§ **Required actions**
[1] Can you rewrite the paragraph beginning "The basement, the first-floor slab" from the excerpt on the museum's structure as a short list that keeps its main facts?
[2] In the excerpt on the museum's structure, reproduce the stretch from "Despite the complexity" through "construct, he noted." word for word.

Despite the complexity of its shape, structurally the project is a single-story building with a partial basement housing parking and technical facilities, according to Philippe Ozenda, the project manager for Egis Group, of Guyancourt, France, which conducted the structural and mechanical engineering on the design. Ozenda wrote in response to written questions posed by Civil Engineering online.
“The architecture is quite atypical, in particular considering the curved shape of the facades,” Ozenda said. However, as a single-story building in a low seismic area, the building will be relatively straightforward to construct, he noted.
Eight seemingly separate volumes—which appear in plan like the
knuckles of clasped hands—comprise the single-story museum.
Bjarke Ingels Group
The basement, the first-floor slab, and the high, curved exterior walls will all be made of reinforced concrete, according to Ozenda. Reinforced-concrete beams will support the floor slabs. “The lower floors of the basement and ground floor are suspended slabs,” he noted. “An accessible crawl space is built in the central section under the ground floor. It allows for movement and access to ducts from the parking lot to the areas located in the north of the project.”
The curved shapes of the buildings’ different volumes will be joined together with expansion joints, Ozenda said.

Stored data
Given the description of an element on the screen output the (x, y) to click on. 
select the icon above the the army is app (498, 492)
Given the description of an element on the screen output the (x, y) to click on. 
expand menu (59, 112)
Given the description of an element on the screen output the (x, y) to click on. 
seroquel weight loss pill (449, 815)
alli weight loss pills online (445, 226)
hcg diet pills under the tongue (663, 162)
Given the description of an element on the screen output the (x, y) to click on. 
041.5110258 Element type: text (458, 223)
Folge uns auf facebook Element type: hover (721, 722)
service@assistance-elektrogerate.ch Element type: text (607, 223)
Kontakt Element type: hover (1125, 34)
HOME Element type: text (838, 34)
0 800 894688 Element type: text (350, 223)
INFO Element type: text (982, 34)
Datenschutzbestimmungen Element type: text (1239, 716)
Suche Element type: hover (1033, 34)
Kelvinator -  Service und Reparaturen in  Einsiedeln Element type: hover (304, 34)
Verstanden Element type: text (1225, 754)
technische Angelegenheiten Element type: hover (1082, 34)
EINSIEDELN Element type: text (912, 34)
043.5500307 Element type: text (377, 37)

§ **Solved problems**
[1]
- The basement, the first-floor slab, and the high, curved exterior walls will be reinforced concrete.
- Reinforced-concrete beams will support the floor slabs.
- The lower floors of the basement and the ground floor are suspended slabs.
- An accessible crawl space in the central section under the ground floor allows movement and access to ducts from the parking lot to the areas in the north of the project.

[2]
Despite the complexity of its shape, structurally the project is a single-story building with a partial basement housing parking and technical facilities, according to Philippe Ozenda, the project manager for Egis Group, of Guyancourt, France, which conducted the structural and mechanical engineering on the design. Ozenda wrote in response to written questions posed by Civil Engineering online.
“The architecture is quite atypical, in particular considering the curved shape of the facades,” Ozenda said. However, as a single-story building in a low seismic area, the building will be relatively straightforward to construct, he noted.